Gerd E. schrieb:
> Die sicherste Möglichkeit um zu testen ob es der eigene
> Programmcode oder der interne Oszillator ist, wäre Dir den Systemtakt
> auf einem MCO-Pin ausgeben zu lassen. Das dann z.B. mit einem Oszi,
> Spekki oder Frequenzzähler zu messen. 5% Abweichung vom Sollwert sollten
> sich da gut erkennen lassen.
> Ansonsten gibt es noch den Kalibrier-Wert und das Trim-Register für den
> HSI. Hab grad nicht mehr im Kopf wie das im Detail war, wann und wie der
> geladen/gesetzt wird bzw. von Dir behandelt werden muss. Das würde ich
> mir an Deiner Stelle im Referenzhandbuch nochmal genau durchlesen. ST
> wird den Sollwert aus dem Datenblatt angeben wenn man das optimal
> behandelt. Das muss nicht unbedingt die Standardkonfiguration sein.

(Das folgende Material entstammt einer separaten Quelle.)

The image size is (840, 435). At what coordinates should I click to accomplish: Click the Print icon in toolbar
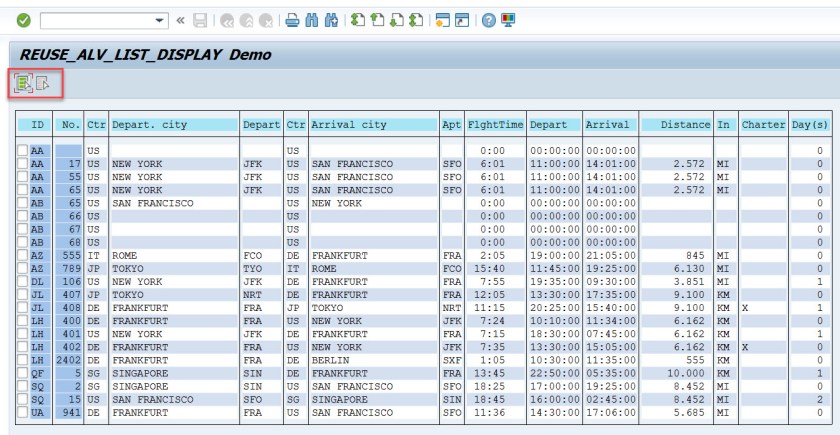coord(293,19)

> Was auch noch eine Rolle spielen kann ist unsaubere Spannung und/oder
> fehlende Kondensatoren am VDDA-Rail. Die wird nämlich benötigt um den
> Oszillator und die PLL zu versorgen und wirkt sich daher auch auf die
> Performance von denen aus.
Danke ja, damit wärs dann eindeutig. Danke für den tipp mit VDDA; nun
habe so ein chinaboard bei welchem aller wahrsch nach
Spannungsatabilisierung/Layout mangelhaft sind... Nun habe auch den
effekt, dass alle 3 ADC single ended bei eingang kurzgeschlossen mit GND
werte von: 1000, 950, 1030 ausgeben (16bit modus, 20mhz adc clk) denke
kaum das der STM diesbezüglich das problem ist.